THQ chief executive Brian Farrell has said the publisher remain optimistic about the industry’s future by ignoring declining markets and ramping up digital strategies.
“If you ever look at the industry, it’s big. … It’s changed, and you can’t just look at one part of the market and say that’s the market,” Farell told VentureBeat.
“So where we’ve place our investment all these years around the Xbox 360 and PS3 and the PC — that’s 70 percent of our revenue. Those are growth market issues this year and we think it’s always going to be really strong in those markets.
“When you look at NPD projections, given the fact that Wii and the DS are declining and the PSP is as well, the numbers don’t look good overall. But if you’re not in those declining markets, you don’t really care that much. We don’t pay that much attention to the declining markets.
“And then you look at the digital markets. They are growing. They are not really tracked. … We see growth on Xbox 360 and PS 3. We see it on the Facebook market and we see it in some of the digital ecosystems around the brands that we’ve launched. So we think those markets are going to be robust.”
Farrell said THQ has a four-prong digital strategy, with a core tenet of fostering these digital ecosystems for major console games.

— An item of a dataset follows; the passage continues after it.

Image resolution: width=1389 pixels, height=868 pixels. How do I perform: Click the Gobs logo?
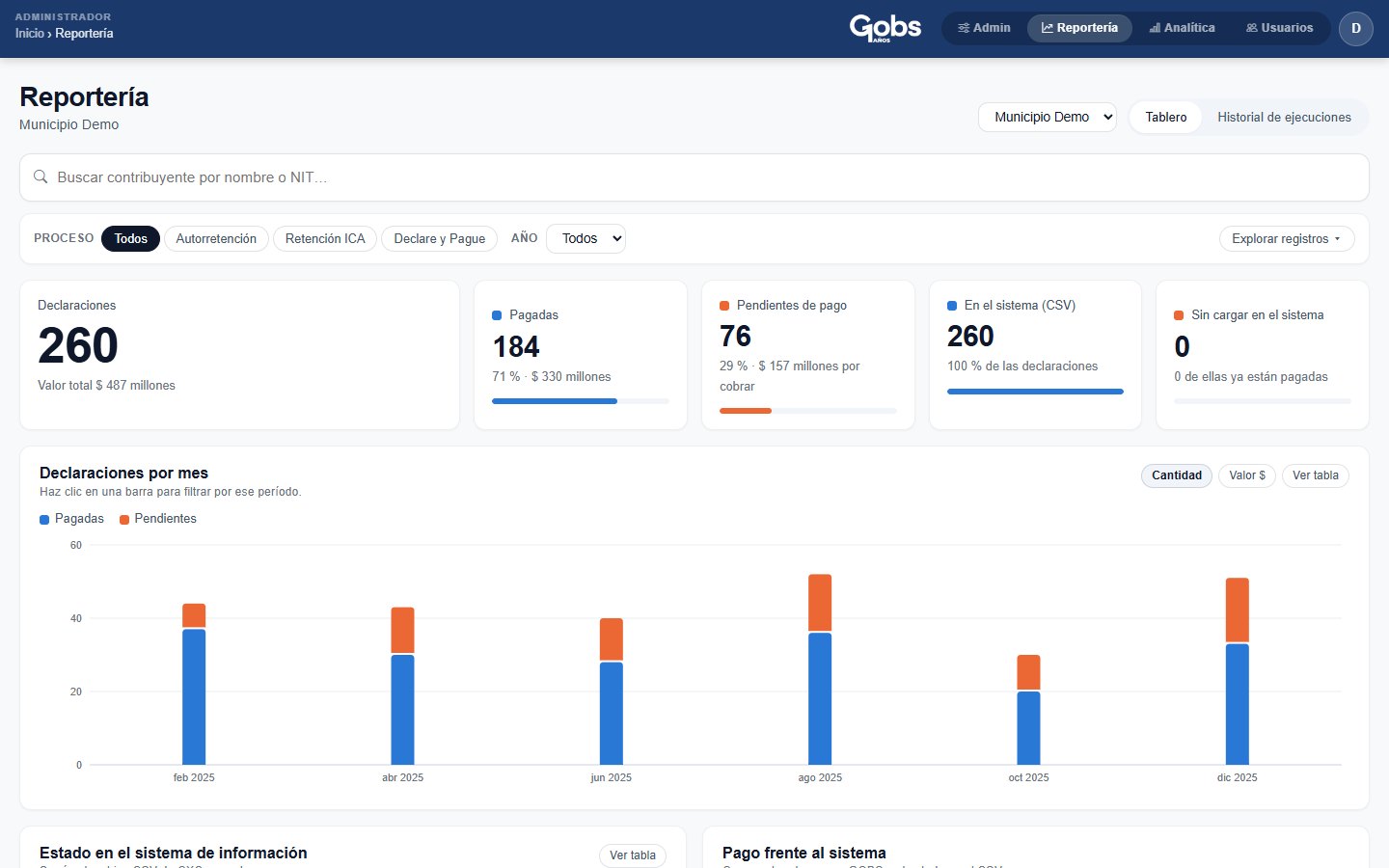(885, 28)
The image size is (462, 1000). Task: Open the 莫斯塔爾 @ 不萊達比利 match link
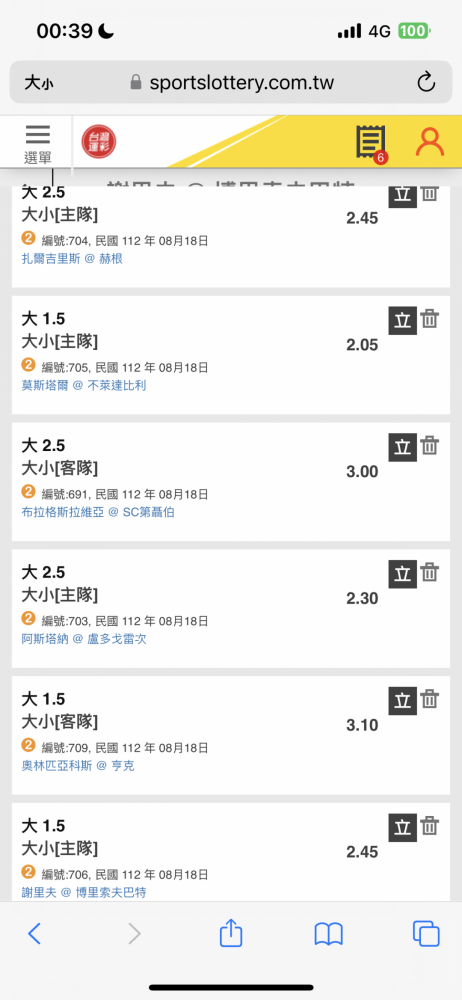click(x=84, y=386)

“For example, for both Red Faction and Space Marines, we’ve got digital games on Xbox Live and PlayStation Network coming. That sets you up for the game and makes you familiar with the brand. There are certain things you are going to unlock in the major games,” he explained.

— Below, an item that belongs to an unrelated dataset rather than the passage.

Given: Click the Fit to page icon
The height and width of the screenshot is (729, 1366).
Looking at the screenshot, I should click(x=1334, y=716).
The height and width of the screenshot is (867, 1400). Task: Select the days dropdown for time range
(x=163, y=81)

“… Then there is post-launch downloadable content. There are avatars that users can download. There are season passes.
“That opportunity can be 20 percent to 40 percent of the retail revenue, and it’s one of the things that companies talk a lot about. The industry hasn’t talked a lot about this. But a good game should get 20 percent to 40 percent of revenue from the digital side, for pre-launch and post-launch digital content sales.”